=== Available records ===

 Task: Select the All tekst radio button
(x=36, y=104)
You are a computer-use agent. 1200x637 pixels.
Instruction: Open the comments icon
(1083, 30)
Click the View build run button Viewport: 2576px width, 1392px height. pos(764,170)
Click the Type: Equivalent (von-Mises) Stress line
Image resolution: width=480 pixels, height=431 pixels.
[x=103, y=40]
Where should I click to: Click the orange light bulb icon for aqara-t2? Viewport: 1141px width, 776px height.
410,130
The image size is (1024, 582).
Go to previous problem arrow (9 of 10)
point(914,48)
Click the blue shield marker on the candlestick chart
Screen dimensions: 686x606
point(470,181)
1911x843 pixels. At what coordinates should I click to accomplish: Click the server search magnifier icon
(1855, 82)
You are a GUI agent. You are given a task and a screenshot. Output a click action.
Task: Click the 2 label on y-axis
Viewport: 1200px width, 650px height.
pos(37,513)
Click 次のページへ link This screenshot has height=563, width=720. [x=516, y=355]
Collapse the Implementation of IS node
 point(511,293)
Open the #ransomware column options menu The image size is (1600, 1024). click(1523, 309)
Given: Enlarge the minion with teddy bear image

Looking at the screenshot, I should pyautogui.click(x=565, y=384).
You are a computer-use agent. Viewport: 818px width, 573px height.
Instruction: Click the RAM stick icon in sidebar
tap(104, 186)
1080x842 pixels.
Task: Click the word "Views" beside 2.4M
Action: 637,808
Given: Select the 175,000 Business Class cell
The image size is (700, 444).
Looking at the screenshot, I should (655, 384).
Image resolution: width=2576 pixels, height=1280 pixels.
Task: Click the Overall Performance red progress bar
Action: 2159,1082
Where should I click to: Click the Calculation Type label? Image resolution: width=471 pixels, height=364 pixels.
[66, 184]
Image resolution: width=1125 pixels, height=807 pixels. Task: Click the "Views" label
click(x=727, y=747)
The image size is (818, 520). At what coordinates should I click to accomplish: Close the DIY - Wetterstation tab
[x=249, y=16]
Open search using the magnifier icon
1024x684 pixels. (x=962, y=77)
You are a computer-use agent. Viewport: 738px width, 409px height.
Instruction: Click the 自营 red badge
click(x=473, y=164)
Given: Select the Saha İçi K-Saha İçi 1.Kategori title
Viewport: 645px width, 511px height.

===

All the entries are to be set down exactly as they appear.

 Task: Select the All tekst radio button
(x=36, y=104)
You are a computer-use agent. 1200x637 pixels.
Instruction: Open the comments icon
(1083, 30)
Click the View build run button Viewport: 2576px width, 1392px height. pos(764,170)
Click the Type: Equivalent (von-Mises) Stress line
Image resolution: width=480 pixels, height=431 pixels.
[x=103, y=40]
Where should I click to: Click the orange light bulb icon for aqara-t2? Viewport: 1141px width, 776px height.
410,130
The image size is (1024, 582).
Go to previous problem arrow (9 of 10)
point(914,48)
Click the blue shield marker on the candlestick chart
Screen dimensions: 686x606
point(470,181)
1911x843 pixels. At what coordinates should I click to accomplish: Click the server search magnifier icon
(1855, 82)
You are a GUI agent. You are given a task and a screenshot. Output a click action.
Task: Click the 2 label on y-axis
Viewport: 1200px width, 650px height.
pos(37,513)
Click 次のページへ link This screenshot has height=563, width=720. [x=516, y=355]
Collapse the Implementation of IS node
 point(511,293)
Open the #ransomware column options menu The image size is (1600, 1024). click(1523, 309)
Given: Enlarge the minion with teddy bear image

Looking at the screenshot, I should pyautogui.click(x=565, y=384).
You are a computer-use agent. Viewport: 818px width, 573px height.
Instruction: Click the RAM stick icon in sidebar
tap(104, 186)
1080x842 pixels.
Task: Click the word "Views" beside 2.4M
Action: 637,808
Given: Select the 175,000 Business Class cell
The image size is (700, 444).
Looking at the screenshot, I should (655, 384).
Image resolution: width=2576 pixels, height=1280 pixels.
Task: Click the Overall Performance red progress bar
Action: 2159,1082
Where should I click to: Click the Calculation Type label? Image resolution: width=471 pixels, height=364 pixels.
[66, 184]
Image resolution: width=1125 pixels, height=807 pixels. Task: Click the "Views" label
click(x=727, y=747)
The image size is (818, 520). At what coordinates should I click to accomplish: Close the DIY - Wetterstation tab
[x=249, y=16]
Open search using the magnifier icon
1024x684 pixels. (x=962, y=77)
You are a computer-use agent. Viewport: 738px width, 409px height.
Instruction: Click the 自营 red badge
click(x=473, y=164)
Given: Select the Saha İçi K-Saha İçi 1.Kategori title
Viewport: 645px width, 511px height.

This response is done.